ICAROS: A VISION, the film, Sheds Light on an Alternative Indigenous Drug, Land and People that Some Westerners are Seeking

By: Steve V. Rodriguez @progressivepuls

Having a close friend who knows firsthand what the amazonian brew, Ayahuasca is, how it’s taken, his experience and for what purposes really intrigued my interest when I heard about the Tribeca Film premiere of “Icaras: A Vision”. In it a woman (Ana Cecilia Stieglitz) travels to Peru seeking the benefits of Ayahuasca given that she is dealing with a deadly cancer. After registering into a retreat like camp in the amazon, Angelina meets other camp dwellers seeking the same clarity that the brew elicits, as well as shamanic tribesmen who administer the drug. The brew is administered at night in a campfire-like setting and those taking it are encouraged to have individual solo experiences. Hallucinogenic experiences can occur as well as deep seated fears can surface as a way to confront and heal.

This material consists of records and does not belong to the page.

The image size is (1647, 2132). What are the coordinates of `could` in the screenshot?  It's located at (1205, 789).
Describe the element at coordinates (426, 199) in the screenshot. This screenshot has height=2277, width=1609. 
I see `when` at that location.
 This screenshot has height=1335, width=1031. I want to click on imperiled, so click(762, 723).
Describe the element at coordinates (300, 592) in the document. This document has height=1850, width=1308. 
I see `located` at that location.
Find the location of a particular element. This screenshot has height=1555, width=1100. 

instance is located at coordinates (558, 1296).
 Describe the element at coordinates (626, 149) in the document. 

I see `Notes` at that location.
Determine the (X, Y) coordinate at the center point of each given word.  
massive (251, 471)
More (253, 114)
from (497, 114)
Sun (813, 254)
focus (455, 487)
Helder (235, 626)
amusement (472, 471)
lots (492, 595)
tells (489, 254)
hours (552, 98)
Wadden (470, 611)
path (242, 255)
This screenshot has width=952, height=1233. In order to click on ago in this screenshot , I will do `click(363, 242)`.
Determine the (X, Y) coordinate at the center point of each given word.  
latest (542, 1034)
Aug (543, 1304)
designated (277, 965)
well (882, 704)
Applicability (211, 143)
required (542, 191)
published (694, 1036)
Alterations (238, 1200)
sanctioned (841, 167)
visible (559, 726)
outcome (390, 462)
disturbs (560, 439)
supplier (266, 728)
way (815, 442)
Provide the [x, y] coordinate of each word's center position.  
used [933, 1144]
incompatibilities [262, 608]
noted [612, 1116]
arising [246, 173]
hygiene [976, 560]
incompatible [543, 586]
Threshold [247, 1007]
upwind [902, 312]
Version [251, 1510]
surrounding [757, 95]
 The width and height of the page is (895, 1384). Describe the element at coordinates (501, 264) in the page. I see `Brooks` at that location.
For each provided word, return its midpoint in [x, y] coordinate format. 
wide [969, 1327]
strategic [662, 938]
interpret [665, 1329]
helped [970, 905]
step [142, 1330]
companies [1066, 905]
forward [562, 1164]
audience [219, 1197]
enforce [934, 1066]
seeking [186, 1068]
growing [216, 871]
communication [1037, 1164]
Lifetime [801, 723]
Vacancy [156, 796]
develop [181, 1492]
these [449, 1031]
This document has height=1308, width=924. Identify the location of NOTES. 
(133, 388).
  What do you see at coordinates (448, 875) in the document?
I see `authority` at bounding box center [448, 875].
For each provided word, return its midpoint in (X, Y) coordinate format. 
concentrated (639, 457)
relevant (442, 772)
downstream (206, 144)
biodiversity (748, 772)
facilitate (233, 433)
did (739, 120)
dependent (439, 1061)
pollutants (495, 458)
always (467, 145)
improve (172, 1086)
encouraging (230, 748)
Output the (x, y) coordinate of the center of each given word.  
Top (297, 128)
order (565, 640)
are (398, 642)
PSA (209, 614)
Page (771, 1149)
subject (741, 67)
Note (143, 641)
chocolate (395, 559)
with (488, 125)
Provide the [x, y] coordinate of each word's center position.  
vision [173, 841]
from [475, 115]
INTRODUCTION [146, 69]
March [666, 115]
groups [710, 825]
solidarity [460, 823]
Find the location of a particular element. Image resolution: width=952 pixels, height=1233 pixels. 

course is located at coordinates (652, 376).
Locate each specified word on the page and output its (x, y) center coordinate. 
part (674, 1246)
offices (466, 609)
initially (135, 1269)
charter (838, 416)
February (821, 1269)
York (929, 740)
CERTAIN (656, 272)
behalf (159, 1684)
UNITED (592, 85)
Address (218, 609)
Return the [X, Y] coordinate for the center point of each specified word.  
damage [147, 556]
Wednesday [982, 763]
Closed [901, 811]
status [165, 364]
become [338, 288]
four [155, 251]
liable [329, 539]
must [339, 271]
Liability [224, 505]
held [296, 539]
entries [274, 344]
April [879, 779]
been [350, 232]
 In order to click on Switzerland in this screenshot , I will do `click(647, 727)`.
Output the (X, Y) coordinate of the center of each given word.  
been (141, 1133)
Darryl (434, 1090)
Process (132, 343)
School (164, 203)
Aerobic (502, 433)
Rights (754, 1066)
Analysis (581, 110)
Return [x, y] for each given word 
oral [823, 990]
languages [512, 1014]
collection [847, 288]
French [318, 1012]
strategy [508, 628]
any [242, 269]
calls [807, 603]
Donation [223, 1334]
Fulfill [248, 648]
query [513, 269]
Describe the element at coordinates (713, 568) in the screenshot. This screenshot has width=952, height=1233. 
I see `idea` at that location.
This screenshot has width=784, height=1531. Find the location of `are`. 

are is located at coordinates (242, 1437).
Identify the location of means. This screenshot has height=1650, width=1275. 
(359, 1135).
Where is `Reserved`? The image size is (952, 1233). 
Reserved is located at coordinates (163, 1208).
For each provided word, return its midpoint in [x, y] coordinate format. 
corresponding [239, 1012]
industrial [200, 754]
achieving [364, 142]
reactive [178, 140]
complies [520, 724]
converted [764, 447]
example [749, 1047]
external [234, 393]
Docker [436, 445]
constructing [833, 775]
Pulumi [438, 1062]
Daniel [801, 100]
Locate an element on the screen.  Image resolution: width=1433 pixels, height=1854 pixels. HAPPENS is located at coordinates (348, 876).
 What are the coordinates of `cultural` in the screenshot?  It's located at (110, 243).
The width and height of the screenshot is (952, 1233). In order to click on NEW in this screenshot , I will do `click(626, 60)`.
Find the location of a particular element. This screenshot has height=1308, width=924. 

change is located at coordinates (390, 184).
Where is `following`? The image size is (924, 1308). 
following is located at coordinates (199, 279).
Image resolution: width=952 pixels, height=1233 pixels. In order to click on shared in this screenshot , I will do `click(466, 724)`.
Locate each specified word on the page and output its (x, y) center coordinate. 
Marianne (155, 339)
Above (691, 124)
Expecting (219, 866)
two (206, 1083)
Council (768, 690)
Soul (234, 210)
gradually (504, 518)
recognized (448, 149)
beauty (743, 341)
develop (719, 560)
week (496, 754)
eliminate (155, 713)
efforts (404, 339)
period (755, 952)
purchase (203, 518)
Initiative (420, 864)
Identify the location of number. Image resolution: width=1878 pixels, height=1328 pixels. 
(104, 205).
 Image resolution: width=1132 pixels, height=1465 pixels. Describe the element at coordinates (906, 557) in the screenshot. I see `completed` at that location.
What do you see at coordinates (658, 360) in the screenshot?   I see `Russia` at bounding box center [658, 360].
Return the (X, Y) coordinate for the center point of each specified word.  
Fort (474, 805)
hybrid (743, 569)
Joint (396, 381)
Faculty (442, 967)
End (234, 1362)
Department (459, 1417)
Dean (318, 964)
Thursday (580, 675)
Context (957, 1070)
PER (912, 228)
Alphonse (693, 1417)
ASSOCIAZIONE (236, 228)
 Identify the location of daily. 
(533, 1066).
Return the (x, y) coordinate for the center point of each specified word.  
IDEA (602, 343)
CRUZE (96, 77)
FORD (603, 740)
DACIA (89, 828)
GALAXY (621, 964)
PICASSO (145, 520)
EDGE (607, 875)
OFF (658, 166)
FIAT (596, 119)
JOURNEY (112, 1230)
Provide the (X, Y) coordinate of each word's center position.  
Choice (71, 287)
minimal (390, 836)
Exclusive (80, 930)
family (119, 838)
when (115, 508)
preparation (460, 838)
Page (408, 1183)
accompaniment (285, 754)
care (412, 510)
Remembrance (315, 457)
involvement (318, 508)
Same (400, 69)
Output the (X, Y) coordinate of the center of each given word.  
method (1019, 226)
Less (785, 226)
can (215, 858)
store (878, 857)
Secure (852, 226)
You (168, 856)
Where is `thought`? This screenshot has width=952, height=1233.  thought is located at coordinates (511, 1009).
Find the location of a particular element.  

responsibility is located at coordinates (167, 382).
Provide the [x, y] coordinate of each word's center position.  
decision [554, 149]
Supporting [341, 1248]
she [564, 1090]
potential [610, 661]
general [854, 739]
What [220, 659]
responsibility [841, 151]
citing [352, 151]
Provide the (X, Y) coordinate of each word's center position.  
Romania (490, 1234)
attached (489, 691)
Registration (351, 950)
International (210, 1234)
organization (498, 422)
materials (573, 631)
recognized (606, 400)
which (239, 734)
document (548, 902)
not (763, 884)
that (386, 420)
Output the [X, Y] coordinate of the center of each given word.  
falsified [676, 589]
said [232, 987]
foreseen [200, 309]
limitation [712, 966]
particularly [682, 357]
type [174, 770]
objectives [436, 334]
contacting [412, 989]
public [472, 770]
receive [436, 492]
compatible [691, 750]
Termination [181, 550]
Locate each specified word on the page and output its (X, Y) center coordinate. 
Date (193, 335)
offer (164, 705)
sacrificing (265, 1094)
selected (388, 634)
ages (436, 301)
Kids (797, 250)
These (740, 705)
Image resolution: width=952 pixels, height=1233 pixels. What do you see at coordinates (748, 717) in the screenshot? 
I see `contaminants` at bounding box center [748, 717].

The film mixes in elements of reality. Set in an actual Ayahuasca retreat in Peru, it features real shamans and indigenous non-actors from the Shipibo community, mixed in with western actors. Aspects of the film are based on co-director Leonor Caraballo’s true experiences. She had metastatic breast cancer when the shoot began. Although she dedicated herself to the project until the very end, sadly she died before she could see the film finished.

The film is also driven by the conviction that acknowledging the power of plants is the best way to change the jeopardized future of the Amazon – itself like a dying patient. The exploitation of Shipibo lands and communities by oil and timber companies continues. Over the next 20 years, massive tracts will be destroyed to produce only enough oil to sate U.S. demand for, at the most, two weeks. The men and women who have the knowledge of healing plants are finding few in the younger generation who will cultivate their practices. Thus part of the film’s goal is to bring attention to the work, life and knowledge of the Shipibo Conibo people.

The unique nature of the film due to the actors experiences on Ayahuasca, the indigenous music and sounds as well as the use of animation to convey the hallucinogenic state of mind make “Icaros: A Vision” a mesmerizing and captivating film. An appreciation for the beautiful amazon, the people and plants are beautifully portrayed and become additional characters to the film.